After adding the frequency synthesizer to an RTL kernel, the generated clocks are not automatically scalable. Ensure the RTL kernel passes timing requirements, or v++ will return an error like the following:
ERROR: [VPL-1] design did not meet timing - Design did not meet timing. One 
or more unscalable system clocks did not meet their required target 
frequency. Please try specifying a clock frequency lower than 300 MHz using 
the '--kernel_frequency' switch for the next compilation. For all system 
clocks, this design is using 0 nanoseconds as the threshold worst negative 
slack (WNS) value. List of system clocks with timing failure.

In this case you will need to change the internal clock frequency, or optimize the kernel logic to meet timing.
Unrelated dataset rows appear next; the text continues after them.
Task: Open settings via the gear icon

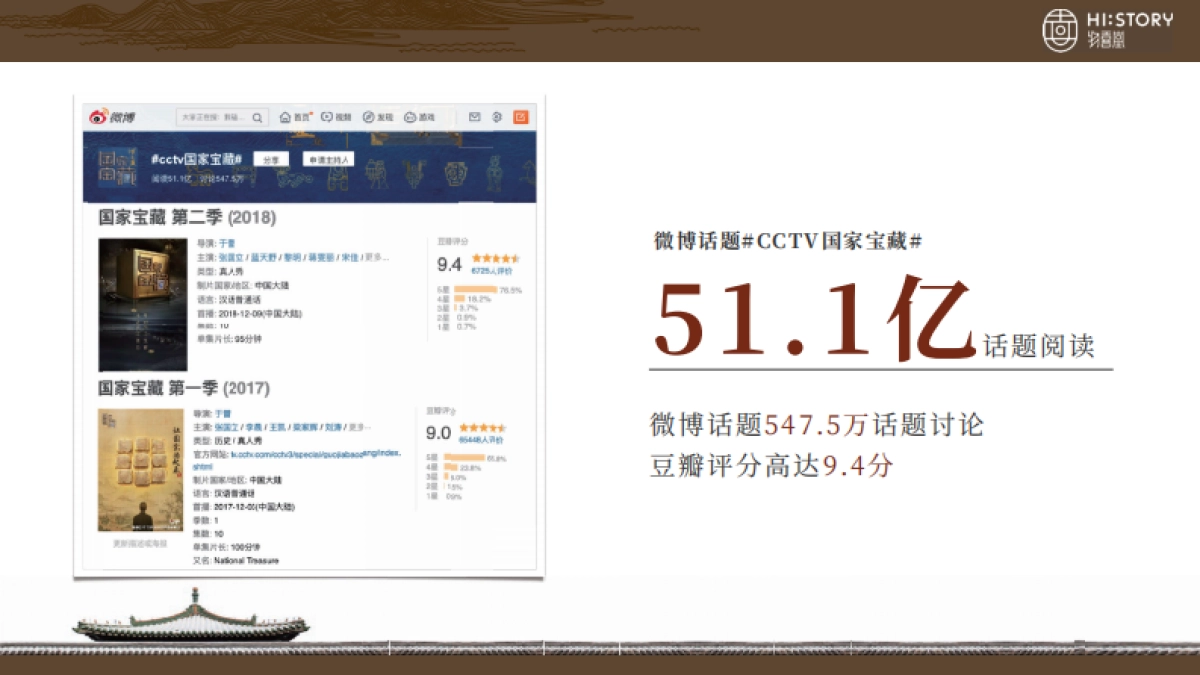Action: coord(495,118)
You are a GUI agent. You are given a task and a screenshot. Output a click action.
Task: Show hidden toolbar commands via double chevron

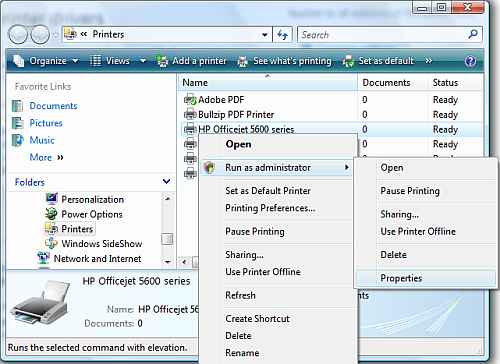[x=429, y=61]
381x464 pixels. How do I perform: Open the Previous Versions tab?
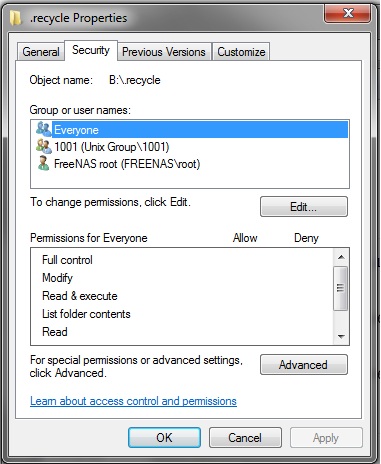164,52
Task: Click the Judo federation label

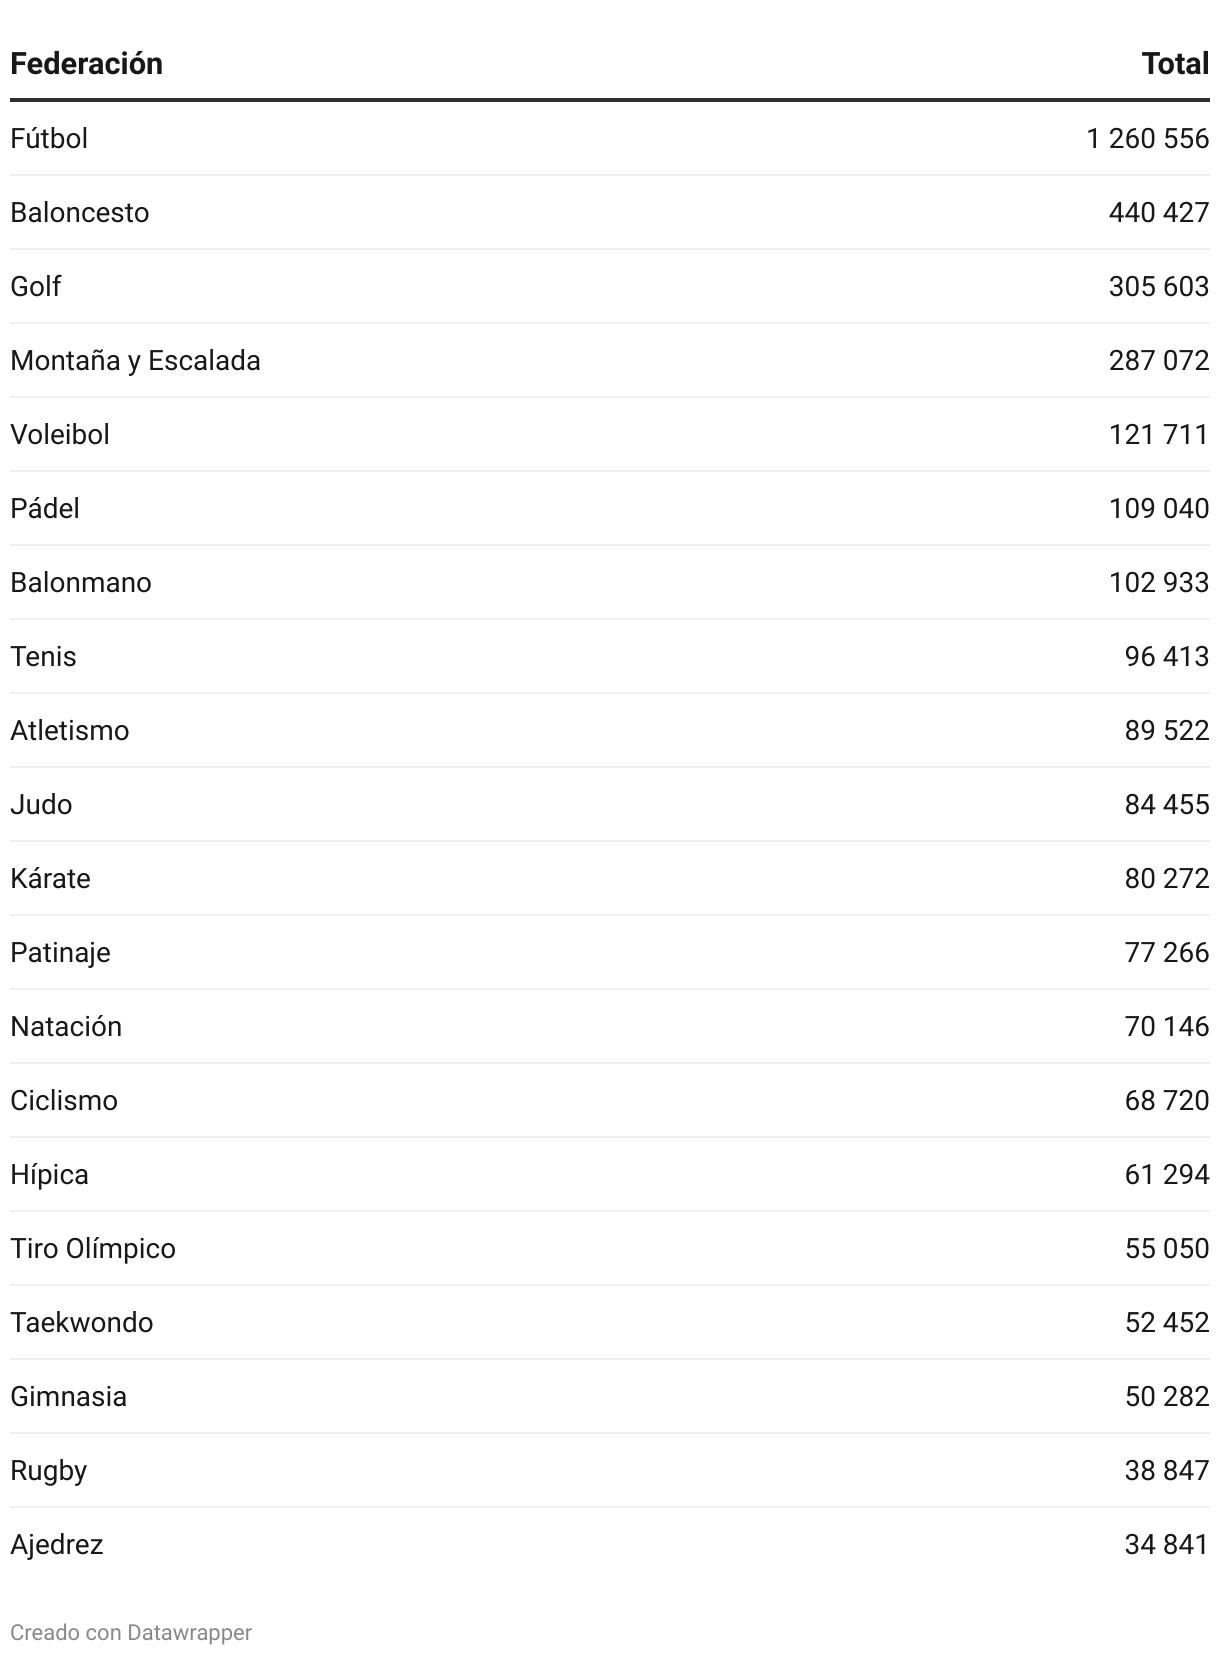Action: (41, 804)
Quality of Results Considerations

The following recommendations help improve results for timing and area:

  • Pipeline all reset inputs and internally distribute resets avoiding high fanout nets.
  • Reset only essential control logic flip-flops.
  • Consider registering input and output signals to the extent possible.
  • Understand the size of the kernel relative to the capacity of the target platforms to ensure fit, especially if multiple kernels will be instantiated.
  • Recognize platforms that use stacked silicon interconnect (SSI) technology. These devices have multiple die and any logic that must cross between them should be flip-flop to flip-flop timing paths.

Debug and Verification Considerations

  • RTL kernels should be verified in their own test bench using advanced verification techniques including verification components, randomization, and protocol checkers. The AXI Verification IP (VIP) is available in the Vivado IP catalog and can help with the verification of AXI interfaces. The RTL kernel example designs contain an AXI VIP-based test bench with sample stimulus files.
  • Hardware emulation should be used to test the host code software integration or to view the interaction between multiple kernels.